[i965] random crash with vertical stripes

Bug #309927 reported by Vu Ngoc San
4
Affects Status Importance Assigned to Milestone
linux (Ubuntu)
Invalid
Undecided
Unassigned
xserver-xorg-video-intel (Ubuntu)
Invalid
Undecided
Unassigned

Bug Description

Binary package hint: xserver-xorg-video-intel

I'm having this bug for one year with kubuntu 7.10,8.04 and 8.10 on a Dell latitude D630, with Intel GM965 video card.

Randomly, the system crashes with some kind of vertical stripes (or 'ladders') across the screen.
Keyboard and mouse is not responsive. Even ALT+SYS don't work. I have to hard reboot using the power button.
See screenshot (from hardy).

It can happen when I'm working, but it seems that most of the time it happens when I do nothing.
Sometimes it happens a few seconds after login dialog (like in screenshot).

It is very difficult to debug because it occurs about only once every two weeks.

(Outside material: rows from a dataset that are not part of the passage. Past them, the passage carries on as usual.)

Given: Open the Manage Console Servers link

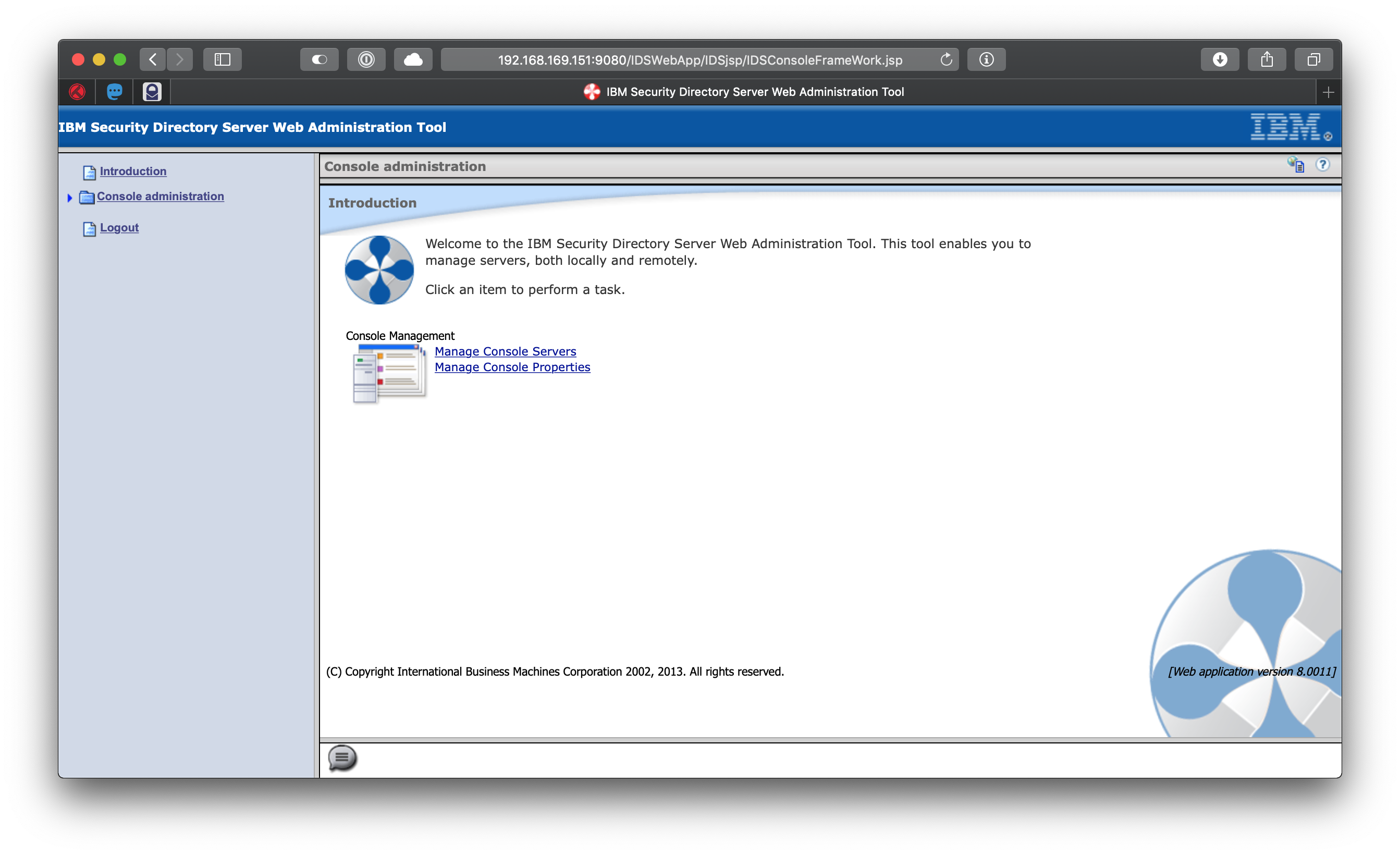Looking at the screenshot, I should point(505,350).
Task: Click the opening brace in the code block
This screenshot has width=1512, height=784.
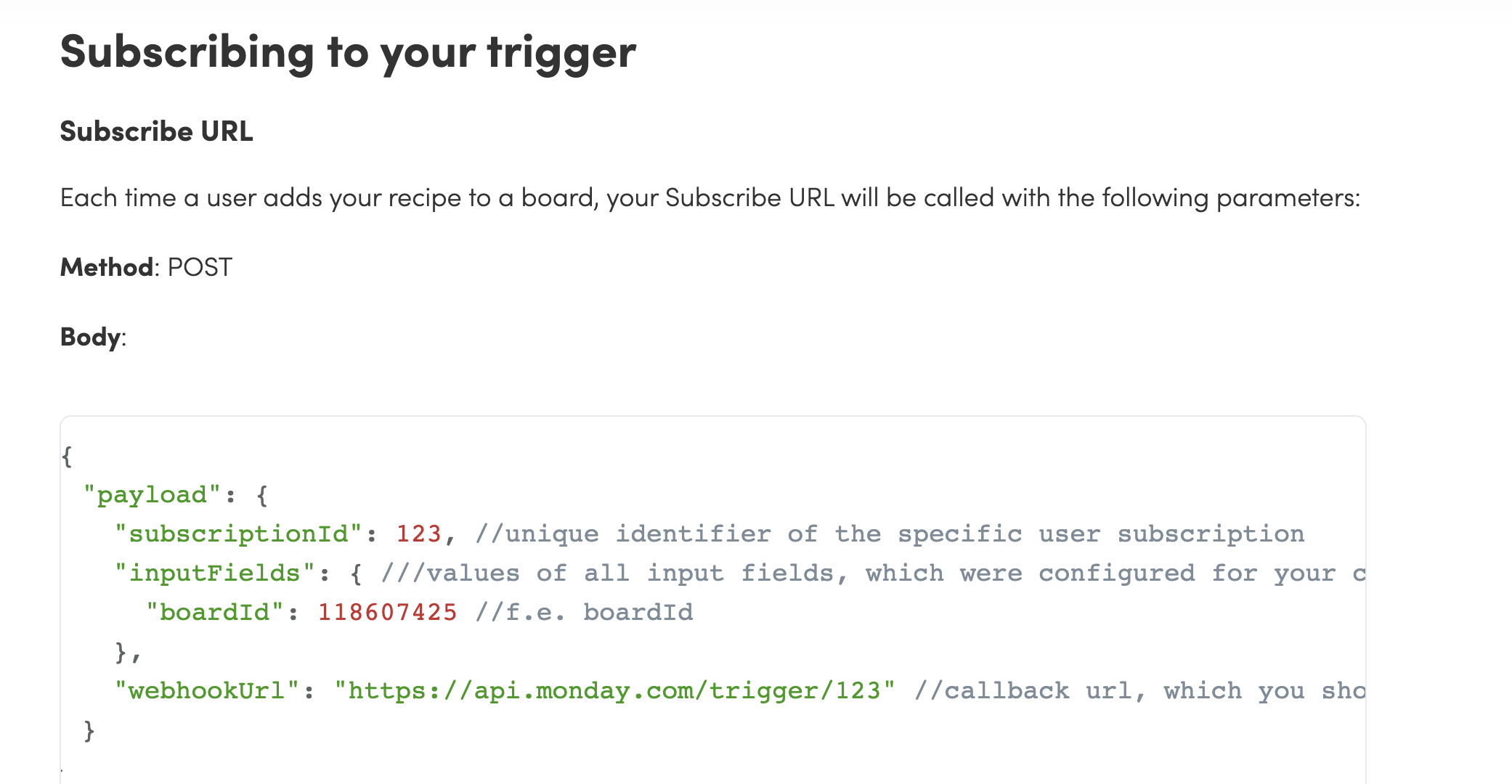Action: [x=67, y=457]
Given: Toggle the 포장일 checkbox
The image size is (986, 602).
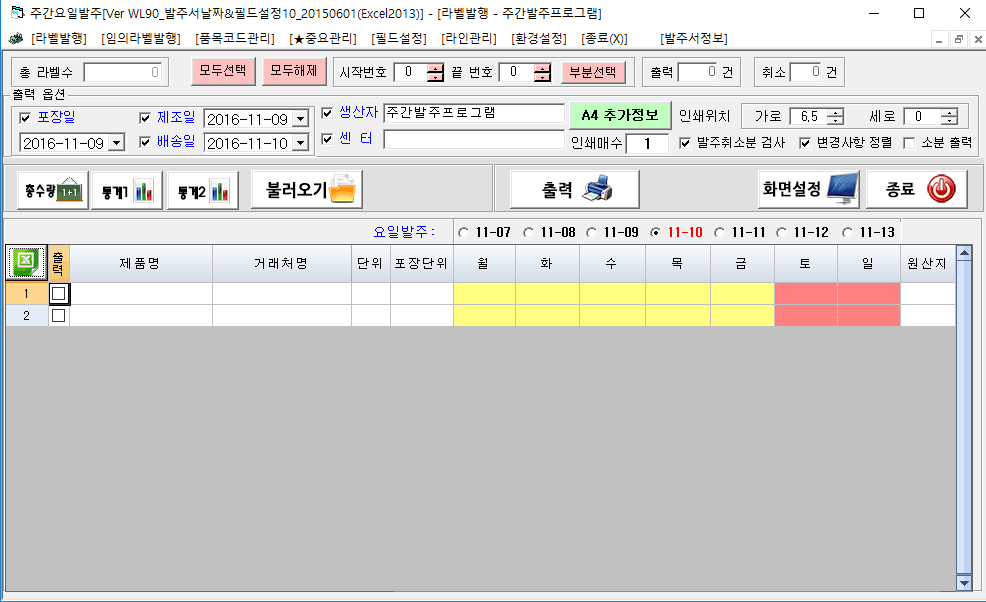Looking at the screenshot, I should (x=26, y=118).
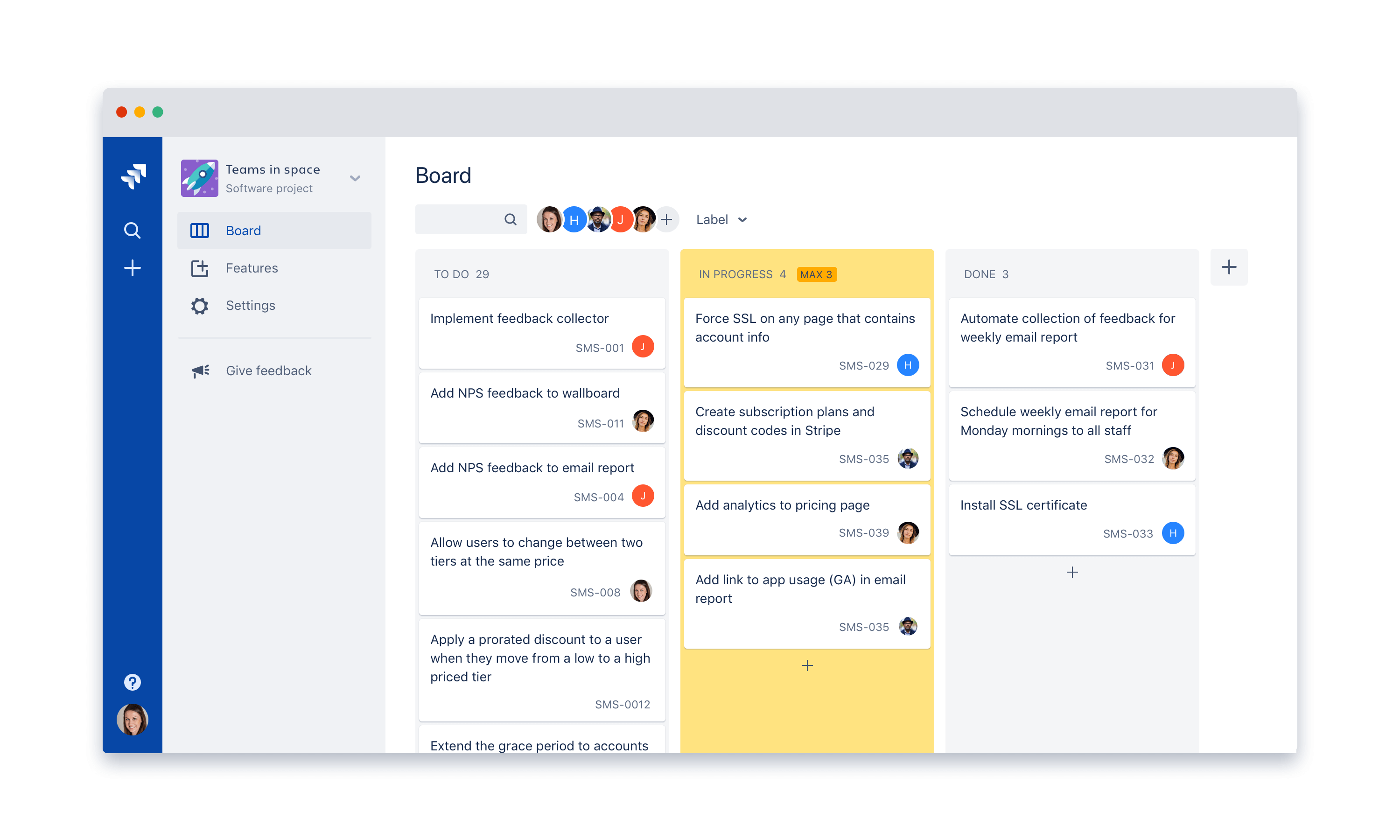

Is see no timed trace in log files. Only thing that could be related is
(EE) intel(0): underrun on pipe B!
in Xorg.0.log
That's why I put it under xserver-xorg-video-intel (I'm using now version 2:2.4.1-1ubuntu10)
I use a dual screen setup in xorg.conf (even when I'm not connected to an external monitor), but I think it happened also with a plain setup.

Interestingly it has happen a couple of time when I was listening to music, and after crash I could still hear some distorted sound...

First I thought it was hardware problem, but all tests passed successfully and I even had Dell change the motherboard.

I also ran kubuntu from an external HD, and it crashed again anyway.

So you guys are my last hope :)

[lspci]
00:00.0 Host bridge [0600]: Intel Corporation Mobile PM965/GM965/GL960 Memory Controller Hub [8086:2a00] (rev 0c)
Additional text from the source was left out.